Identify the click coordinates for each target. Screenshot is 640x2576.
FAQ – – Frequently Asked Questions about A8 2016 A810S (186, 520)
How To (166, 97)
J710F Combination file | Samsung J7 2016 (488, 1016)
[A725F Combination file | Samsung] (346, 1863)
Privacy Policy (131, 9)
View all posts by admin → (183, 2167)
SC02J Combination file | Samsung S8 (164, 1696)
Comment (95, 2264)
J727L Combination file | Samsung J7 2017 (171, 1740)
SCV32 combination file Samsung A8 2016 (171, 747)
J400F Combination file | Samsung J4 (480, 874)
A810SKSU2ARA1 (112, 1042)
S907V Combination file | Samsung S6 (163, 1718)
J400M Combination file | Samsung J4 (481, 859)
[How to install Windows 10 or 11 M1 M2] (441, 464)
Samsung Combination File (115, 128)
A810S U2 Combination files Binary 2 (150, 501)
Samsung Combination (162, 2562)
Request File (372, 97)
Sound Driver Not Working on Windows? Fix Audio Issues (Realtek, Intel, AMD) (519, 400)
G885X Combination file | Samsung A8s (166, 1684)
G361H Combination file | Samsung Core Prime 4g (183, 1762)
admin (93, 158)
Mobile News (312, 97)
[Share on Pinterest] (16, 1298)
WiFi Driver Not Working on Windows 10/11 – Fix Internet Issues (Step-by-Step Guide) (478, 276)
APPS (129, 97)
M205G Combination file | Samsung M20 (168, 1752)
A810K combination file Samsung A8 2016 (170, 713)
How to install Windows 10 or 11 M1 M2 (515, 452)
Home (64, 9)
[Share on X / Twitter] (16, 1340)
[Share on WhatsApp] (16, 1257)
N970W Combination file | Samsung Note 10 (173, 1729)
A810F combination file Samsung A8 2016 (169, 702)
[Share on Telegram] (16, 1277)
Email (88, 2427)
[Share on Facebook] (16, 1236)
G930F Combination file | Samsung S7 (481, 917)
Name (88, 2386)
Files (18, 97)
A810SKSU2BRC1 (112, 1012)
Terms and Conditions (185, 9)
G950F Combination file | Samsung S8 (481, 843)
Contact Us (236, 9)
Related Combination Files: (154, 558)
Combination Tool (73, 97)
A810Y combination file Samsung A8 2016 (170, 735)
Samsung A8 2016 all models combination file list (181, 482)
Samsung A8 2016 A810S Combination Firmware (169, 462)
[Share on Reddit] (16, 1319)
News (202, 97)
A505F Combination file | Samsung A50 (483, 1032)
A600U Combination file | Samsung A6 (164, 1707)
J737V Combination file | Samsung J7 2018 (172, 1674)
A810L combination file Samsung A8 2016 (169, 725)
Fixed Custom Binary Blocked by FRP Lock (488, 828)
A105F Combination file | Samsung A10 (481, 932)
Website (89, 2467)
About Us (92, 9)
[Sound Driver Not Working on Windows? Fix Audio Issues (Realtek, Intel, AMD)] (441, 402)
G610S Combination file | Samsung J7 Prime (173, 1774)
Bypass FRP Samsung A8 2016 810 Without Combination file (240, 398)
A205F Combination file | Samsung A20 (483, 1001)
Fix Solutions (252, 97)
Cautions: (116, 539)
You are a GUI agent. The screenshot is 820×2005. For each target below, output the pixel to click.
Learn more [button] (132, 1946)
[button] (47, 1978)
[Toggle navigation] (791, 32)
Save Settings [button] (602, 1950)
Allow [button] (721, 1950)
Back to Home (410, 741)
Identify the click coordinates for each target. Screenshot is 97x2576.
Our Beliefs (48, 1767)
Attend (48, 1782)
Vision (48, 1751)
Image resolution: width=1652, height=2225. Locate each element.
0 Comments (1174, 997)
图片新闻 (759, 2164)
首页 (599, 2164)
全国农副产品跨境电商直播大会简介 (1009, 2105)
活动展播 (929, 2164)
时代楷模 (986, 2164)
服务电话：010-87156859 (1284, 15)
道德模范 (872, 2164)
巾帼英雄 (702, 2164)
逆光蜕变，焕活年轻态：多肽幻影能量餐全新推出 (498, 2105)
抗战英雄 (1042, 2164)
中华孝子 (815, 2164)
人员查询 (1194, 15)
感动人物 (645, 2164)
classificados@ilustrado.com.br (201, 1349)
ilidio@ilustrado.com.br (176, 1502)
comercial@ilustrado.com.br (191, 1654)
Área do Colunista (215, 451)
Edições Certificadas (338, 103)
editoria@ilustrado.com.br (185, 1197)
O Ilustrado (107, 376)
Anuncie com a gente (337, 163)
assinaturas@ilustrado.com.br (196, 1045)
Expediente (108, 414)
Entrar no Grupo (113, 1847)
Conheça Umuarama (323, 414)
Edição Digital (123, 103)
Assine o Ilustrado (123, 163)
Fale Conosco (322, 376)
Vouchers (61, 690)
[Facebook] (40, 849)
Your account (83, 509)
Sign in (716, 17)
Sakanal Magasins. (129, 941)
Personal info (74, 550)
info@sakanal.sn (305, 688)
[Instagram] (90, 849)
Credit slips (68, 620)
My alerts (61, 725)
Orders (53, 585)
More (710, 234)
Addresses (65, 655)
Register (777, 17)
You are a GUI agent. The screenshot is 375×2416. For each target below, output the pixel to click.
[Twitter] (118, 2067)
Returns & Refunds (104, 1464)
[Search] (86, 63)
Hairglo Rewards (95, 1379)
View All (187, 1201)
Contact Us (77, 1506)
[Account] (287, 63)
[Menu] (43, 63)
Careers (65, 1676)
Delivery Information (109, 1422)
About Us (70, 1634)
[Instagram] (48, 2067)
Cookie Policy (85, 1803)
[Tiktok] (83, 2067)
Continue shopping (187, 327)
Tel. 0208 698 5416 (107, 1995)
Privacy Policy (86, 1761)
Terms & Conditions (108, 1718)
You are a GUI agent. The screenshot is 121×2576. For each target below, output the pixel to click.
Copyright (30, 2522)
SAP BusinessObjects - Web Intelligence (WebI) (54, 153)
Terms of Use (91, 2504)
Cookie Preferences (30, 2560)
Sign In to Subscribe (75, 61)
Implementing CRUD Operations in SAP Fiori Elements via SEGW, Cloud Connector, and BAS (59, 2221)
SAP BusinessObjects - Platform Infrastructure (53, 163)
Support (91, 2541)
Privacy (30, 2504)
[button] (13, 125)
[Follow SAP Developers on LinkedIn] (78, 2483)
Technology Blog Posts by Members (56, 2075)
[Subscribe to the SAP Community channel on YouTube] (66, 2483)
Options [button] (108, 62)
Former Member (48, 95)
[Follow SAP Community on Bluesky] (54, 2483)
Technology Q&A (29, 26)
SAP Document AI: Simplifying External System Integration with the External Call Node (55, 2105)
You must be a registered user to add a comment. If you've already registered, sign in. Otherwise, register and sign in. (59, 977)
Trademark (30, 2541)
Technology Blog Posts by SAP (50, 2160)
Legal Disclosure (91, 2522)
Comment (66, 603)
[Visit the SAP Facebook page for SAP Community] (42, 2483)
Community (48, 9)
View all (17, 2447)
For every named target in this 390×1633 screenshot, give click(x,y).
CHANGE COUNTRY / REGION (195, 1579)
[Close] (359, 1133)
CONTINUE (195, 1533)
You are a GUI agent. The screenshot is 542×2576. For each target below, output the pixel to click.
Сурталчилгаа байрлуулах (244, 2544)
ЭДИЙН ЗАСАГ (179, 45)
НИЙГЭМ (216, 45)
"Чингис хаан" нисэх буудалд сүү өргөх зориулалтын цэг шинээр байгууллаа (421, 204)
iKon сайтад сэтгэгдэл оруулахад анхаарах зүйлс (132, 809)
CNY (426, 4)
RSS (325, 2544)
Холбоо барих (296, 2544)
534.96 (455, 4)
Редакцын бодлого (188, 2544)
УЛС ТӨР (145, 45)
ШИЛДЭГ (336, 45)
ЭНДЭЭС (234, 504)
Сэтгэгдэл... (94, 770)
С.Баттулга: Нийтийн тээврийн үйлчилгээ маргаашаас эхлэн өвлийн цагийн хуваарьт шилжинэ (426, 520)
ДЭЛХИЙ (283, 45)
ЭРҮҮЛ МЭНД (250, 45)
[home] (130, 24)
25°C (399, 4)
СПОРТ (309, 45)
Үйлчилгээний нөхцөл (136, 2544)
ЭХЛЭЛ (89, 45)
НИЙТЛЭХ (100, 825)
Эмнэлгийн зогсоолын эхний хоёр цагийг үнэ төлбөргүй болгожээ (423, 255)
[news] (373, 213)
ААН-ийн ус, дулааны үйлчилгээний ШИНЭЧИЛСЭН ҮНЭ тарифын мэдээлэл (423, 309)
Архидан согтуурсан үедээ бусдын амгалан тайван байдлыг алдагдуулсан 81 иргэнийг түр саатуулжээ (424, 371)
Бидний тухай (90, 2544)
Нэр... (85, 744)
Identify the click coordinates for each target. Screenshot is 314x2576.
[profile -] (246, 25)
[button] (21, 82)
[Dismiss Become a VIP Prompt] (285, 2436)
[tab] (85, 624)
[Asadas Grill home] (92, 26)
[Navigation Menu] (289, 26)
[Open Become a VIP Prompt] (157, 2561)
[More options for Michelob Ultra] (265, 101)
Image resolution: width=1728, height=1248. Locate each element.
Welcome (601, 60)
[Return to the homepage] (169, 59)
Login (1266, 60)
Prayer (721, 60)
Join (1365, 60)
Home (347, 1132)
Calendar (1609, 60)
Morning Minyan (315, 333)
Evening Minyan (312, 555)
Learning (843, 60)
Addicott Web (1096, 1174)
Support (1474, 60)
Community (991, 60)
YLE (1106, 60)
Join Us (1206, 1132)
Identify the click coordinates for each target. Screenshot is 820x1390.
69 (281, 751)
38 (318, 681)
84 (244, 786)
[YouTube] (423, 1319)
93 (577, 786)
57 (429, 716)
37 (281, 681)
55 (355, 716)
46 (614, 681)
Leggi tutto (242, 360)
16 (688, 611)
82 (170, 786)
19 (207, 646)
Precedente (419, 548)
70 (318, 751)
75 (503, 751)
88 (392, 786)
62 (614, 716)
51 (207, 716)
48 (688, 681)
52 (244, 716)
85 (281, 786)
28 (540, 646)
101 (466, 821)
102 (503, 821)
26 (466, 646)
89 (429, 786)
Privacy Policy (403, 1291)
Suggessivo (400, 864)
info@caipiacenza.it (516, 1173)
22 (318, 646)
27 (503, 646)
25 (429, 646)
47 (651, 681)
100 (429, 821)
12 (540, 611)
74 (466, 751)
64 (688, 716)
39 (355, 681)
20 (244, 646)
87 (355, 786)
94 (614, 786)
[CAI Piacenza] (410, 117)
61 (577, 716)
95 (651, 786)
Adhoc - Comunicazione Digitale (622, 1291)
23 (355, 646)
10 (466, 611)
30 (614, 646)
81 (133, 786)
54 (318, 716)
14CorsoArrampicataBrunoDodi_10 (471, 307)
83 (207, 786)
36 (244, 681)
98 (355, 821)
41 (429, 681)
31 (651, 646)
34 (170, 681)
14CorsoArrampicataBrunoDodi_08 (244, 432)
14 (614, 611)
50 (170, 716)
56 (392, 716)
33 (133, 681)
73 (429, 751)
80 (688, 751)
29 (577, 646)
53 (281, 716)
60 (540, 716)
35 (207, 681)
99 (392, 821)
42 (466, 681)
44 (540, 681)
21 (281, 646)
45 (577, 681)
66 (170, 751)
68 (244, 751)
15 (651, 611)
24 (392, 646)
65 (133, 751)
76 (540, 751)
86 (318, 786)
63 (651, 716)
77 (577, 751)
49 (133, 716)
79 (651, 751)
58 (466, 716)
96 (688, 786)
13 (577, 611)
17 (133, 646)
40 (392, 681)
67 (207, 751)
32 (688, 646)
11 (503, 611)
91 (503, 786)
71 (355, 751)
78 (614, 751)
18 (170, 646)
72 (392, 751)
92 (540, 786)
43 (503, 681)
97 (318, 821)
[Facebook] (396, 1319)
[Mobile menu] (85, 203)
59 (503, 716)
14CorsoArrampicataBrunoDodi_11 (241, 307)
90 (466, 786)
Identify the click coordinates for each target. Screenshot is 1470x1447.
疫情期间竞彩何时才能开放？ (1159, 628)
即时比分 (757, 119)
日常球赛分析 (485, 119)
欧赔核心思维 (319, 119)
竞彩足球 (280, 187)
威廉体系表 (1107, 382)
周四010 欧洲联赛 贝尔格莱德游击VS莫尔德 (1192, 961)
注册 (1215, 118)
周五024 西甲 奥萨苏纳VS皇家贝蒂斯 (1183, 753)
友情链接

**AIM OF THE EXERCISE**:
Would you retype exactly the lines above, from the line with "[Follow SAP Developers" to the line with "SAP Document AI: Simplifying", with both end lines kept and nothing more?

**OUTPUT BELOW**:
[Follow SAP Developers on LinkedIn] (78, 2483)
Technology Blog Posts by Members (56, 2075)
[Subscribe to the SAP Community channel on YouTube] (66, 2483)
Options [button] (108, 62)
Former Member (48, 95)
[Follow SAP Community on Bluesky] (54, 2483)
Technology Q&A (29, 26)
SAP Document AI: Simplifying External System Integration with the External Call Node (55, 2105)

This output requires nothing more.